# Too much line speed?



## Janus (Jul 26, 2006)

Built a 8' 4wt, I have been test casting it with different lines. A DT4 is fine loads well at short distances anything over 25feet of line it seems to run out of gas and shooting line out is a bit tough. This morning I tried a wf5 that I always thought felt a little light, it's Sage Performance line. It loads short and long and feels light in the air...but I can't slow the line down at all, no matter what how relaxed my stroke is, the line "shocks" back before it lands, whether 15ft or 40ft, and forms a "J" when it does land. This test is being done without a leader or fly attached, just the line on the grass..any ideas? Maybe I have to adjust my stroke to throw wider loops or attach a leader and test fly? or try a wf4?..the wf5 flies out of the rod like a maniac no matter what distance I'm casting like it's got a weight on the tip of it.
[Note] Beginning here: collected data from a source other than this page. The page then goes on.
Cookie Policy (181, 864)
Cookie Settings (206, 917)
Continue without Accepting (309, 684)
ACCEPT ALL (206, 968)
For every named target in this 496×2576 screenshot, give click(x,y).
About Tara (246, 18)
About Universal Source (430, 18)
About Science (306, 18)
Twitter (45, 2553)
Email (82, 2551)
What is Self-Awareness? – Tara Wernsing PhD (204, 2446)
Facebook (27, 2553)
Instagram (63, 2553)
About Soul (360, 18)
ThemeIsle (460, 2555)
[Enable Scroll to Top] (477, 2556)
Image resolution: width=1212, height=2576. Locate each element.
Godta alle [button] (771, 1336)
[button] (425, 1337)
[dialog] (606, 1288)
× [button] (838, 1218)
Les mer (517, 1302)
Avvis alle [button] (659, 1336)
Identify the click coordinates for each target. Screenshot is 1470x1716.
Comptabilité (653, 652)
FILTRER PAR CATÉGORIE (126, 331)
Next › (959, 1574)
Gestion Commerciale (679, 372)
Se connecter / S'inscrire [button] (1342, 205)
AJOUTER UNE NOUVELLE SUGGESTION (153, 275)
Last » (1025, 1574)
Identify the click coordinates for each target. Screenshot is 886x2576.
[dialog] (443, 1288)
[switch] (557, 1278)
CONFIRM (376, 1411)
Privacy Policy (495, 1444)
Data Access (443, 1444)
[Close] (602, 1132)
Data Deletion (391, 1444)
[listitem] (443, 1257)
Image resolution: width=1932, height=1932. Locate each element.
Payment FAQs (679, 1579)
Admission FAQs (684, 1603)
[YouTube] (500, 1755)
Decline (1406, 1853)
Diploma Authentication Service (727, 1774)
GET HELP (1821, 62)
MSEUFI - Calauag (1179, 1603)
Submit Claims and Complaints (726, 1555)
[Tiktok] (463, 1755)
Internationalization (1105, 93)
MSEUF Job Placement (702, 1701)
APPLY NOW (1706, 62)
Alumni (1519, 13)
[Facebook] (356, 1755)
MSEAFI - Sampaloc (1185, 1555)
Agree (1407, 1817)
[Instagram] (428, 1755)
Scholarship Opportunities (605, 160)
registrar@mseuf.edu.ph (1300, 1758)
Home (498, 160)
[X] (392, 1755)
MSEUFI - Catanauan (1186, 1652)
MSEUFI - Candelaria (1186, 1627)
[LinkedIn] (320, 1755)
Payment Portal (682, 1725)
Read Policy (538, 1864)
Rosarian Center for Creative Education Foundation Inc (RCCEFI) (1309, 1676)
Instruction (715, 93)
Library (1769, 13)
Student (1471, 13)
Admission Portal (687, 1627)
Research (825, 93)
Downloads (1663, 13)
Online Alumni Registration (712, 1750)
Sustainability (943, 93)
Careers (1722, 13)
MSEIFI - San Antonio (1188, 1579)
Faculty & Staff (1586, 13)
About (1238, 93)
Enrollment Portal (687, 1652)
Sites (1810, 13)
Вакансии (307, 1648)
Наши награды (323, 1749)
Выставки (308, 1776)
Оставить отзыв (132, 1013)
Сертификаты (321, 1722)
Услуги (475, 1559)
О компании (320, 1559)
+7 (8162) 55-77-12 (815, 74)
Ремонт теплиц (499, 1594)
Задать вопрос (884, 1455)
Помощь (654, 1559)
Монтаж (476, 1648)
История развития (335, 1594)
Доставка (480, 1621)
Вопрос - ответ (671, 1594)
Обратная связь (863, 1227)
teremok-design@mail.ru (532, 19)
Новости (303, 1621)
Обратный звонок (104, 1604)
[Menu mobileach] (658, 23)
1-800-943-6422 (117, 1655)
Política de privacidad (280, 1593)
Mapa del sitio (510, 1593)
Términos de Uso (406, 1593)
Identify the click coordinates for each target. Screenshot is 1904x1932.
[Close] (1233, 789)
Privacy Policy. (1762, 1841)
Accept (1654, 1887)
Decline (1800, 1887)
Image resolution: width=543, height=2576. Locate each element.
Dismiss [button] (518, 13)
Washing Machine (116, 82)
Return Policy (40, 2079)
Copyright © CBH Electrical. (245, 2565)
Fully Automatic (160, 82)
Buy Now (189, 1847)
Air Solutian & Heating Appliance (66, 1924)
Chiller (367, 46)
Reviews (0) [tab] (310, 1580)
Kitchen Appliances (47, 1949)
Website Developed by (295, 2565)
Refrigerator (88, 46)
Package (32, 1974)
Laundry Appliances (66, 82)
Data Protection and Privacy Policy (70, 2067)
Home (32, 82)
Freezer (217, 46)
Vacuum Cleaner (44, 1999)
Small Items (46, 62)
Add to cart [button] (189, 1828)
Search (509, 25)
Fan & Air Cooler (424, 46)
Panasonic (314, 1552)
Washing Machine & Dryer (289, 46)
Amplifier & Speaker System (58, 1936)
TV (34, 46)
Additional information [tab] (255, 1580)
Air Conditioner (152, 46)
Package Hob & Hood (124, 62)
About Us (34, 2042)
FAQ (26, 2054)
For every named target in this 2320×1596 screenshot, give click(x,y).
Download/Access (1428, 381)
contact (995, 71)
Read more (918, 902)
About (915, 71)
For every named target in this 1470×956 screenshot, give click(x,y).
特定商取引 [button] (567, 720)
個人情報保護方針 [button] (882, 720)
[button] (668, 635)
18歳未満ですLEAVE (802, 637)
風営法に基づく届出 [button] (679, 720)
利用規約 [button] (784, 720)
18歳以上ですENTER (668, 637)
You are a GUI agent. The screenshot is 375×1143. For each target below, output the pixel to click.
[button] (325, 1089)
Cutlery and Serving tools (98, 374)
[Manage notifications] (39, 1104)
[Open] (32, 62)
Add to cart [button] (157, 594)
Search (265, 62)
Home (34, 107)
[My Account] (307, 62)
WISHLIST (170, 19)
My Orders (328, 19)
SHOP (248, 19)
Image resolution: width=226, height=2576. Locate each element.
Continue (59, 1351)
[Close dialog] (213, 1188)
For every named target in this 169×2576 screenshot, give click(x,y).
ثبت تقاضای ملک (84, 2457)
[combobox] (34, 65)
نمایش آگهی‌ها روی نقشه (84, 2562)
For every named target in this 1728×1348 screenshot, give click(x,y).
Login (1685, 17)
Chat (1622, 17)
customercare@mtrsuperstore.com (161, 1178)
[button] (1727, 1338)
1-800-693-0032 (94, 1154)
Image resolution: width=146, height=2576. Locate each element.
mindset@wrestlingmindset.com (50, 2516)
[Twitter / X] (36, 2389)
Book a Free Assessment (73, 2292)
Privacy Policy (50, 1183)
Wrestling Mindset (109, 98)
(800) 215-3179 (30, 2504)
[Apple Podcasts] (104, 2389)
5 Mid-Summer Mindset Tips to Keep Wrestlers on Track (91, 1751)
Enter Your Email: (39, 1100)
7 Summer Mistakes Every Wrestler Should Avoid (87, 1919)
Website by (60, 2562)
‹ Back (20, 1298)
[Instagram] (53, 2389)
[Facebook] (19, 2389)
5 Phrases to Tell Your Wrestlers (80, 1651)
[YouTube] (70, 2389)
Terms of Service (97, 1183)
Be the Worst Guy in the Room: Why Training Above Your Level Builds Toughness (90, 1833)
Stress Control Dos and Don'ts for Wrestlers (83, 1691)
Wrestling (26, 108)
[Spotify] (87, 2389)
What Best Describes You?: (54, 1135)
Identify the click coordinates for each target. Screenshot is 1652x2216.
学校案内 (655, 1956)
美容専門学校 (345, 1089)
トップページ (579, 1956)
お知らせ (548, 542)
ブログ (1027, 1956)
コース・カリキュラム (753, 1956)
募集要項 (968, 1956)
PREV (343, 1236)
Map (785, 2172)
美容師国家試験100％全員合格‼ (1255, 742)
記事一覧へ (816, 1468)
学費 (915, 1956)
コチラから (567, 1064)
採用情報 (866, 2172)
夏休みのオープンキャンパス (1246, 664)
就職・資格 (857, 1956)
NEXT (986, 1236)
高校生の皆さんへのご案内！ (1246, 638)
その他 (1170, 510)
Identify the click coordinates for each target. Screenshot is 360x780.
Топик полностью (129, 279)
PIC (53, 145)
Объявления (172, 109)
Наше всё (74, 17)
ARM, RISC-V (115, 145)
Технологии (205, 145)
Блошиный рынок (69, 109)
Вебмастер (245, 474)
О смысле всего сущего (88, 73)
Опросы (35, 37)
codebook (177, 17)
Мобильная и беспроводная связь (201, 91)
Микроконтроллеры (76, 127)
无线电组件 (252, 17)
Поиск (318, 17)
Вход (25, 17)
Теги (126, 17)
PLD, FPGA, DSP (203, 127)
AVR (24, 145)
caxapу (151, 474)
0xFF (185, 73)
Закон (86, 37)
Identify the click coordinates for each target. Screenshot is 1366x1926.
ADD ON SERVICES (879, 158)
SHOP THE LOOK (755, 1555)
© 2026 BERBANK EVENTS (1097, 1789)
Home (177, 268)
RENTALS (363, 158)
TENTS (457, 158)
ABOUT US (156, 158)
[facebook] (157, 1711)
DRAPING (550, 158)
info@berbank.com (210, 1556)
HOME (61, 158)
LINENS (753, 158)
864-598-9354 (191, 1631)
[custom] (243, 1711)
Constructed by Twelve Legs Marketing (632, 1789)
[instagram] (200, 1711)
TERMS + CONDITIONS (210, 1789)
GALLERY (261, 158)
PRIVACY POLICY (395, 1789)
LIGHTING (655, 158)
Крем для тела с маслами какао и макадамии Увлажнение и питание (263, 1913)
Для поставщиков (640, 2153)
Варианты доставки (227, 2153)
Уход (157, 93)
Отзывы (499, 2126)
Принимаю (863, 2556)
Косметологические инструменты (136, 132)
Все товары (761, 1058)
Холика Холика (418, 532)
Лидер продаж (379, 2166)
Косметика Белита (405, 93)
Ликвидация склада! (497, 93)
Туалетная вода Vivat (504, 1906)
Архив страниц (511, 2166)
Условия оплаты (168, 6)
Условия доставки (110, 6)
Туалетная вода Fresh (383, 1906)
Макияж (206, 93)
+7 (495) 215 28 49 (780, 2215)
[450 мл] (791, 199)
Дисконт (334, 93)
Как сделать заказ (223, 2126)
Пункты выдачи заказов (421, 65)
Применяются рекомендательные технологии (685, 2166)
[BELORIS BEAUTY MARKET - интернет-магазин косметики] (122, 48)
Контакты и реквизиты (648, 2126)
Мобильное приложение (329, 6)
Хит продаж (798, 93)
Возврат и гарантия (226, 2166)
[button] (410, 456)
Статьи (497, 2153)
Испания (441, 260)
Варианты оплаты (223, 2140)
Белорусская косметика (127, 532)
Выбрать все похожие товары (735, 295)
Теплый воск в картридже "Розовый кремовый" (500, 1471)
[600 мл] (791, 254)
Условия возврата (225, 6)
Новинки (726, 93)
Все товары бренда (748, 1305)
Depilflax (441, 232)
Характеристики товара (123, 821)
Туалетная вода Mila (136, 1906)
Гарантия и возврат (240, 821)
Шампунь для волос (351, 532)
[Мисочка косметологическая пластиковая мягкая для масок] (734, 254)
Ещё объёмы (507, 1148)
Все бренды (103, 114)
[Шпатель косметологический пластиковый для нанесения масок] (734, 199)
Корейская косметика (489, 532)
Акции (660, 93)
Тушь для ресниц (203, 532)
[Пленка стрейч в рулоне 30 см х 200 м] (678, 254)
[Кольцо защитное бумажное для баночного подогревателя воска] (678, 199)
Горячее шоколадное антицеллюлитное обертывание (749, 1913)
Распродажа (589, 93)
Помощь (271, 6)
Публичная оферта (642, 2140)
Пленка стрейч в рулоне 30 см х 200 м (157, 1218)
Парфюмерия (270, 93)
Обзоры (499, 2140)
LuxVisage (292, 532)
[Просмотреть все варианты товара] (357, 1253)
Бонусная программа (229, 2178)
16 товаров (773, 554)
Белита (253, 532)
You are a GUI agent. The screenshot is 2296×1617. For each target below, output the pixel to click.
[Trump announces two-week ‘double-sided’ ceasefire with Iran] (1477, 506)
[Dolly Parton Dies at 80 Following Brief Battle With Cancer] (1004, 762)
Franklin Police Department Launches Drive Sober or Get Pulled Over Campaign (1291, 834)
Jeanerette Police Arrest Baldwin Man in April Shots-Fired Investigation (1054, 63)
Am I just that awesome that I can throw a line through someones chest from 40 feet away? Ha! I know that is not the case, plus I built a 4wt to get gentle like a morning rain in the springtime, or a horrific Michael Bolton song.The ratings on these blanks (all rods made actually)always seems to be off, and that seems due to casting style experience etc...and it takes a while to figure it out.
Janus


----------



## Utard (Dec 10, 2006)

I think you're right on when you say you might need to attach a leader and fly. How can you tell how well a rod will cast in a fishing situation without duplicating a fishing situation as closely as possible. Put on a leader and tie a piece of yarn or fabric to the end of the line and the air resistance of the "fly" and stretchability of of the leader will slow some of that shock and give you a more accurate representation of how it will cast in "real life." WF lines are closer to a bass bug taper than a DT so they are sometimes meant to throw bigger, heavier more air resistant flies.


----------



## sevenx (Apr 21, 2005)

Put a leader on this should take the "J" effect out. With out a leaders lines with continue to turn over on themselves. Give this a shot before you change out the line. Also if you drop the rod tip at the end of the forward cast you can pull some momentum off of the line. In the case of gentel presentation a little wider loop is not a bad thing. S


----------



## Janus (Jul 26, 2006)

Thanks guys I will attach the leader and check it out. I got excited about the build and jumped to a conclusion too quickly about the line. Does anyone fish DT alot? is there a difference for you as far as changing the stroke and carrying alot of line in the air, shooting etc.? I mostly have used wf but got some dt for a 3wt that I have and the tiny little creeks I pass in the car..
Janus


----------



## ledslinger (Aug 24, 2006)

i only ever use double tapers for stream trout up to a 6 wt but the line manufacturers want to sell a different taper for each species---soon to hit the stores will be the crappie taper which differs slightly from the rock bass taperand slightly heavier than the chub taper- --get a leader and a fly on the rod and go back to your dt4f and back off on your power application (ive seen you cast---haha)---if you cant cast a skinny loop with all the controls that you know---go a line heavier

if you find a show that has the computer deal that analizes your casting---be sure to try it---it will give you some direction comparing you to the resident experts that set up the program


----------



## Janus (Jul 26, 2006)

Yes we've discussed the Shamu taper and the Aquarium taper for fishing in your house on those rainy days.
I'll go back to it all and ease up. I think a problem I have sometimes and maybe some others is that when you see 25feet of line laying straight out in front of you and you go to pick up your first inclination is to really power it or it won't have enough speed to get off the water and roll out behind you. Then you have to match that power on the foward cast to make it work..easy watch your arc relax..


----------



## Janus (Jul 26, 2006)

Left out one thing about it..I put a down locking reel seat on it. First time ever casting a rod that wasn't uplocking. Makes it feel a little different to me. Not sure if there are adjustments for a downlocking reel seat...fulcrum etc. blah.blah.


----------



## ledslinger (Aug 24, 2006)

janus
i dont see how the downlocking reelseat would make much difference---how does it perform with a leader and fly?


----------



## Janus (Jul 26, 2006)

I'll let you know snow casting tomorrow


----------



## fishing pole (May 2, 2004)

Sounds like you need to make a trip over the border and try it out on some brookie streams and bigger creeks. Really the only way for me to test a rod out is by using it. You may find it performs a bit different on the stream where you adjust your casting stoke because of trees, lack of room...etc. 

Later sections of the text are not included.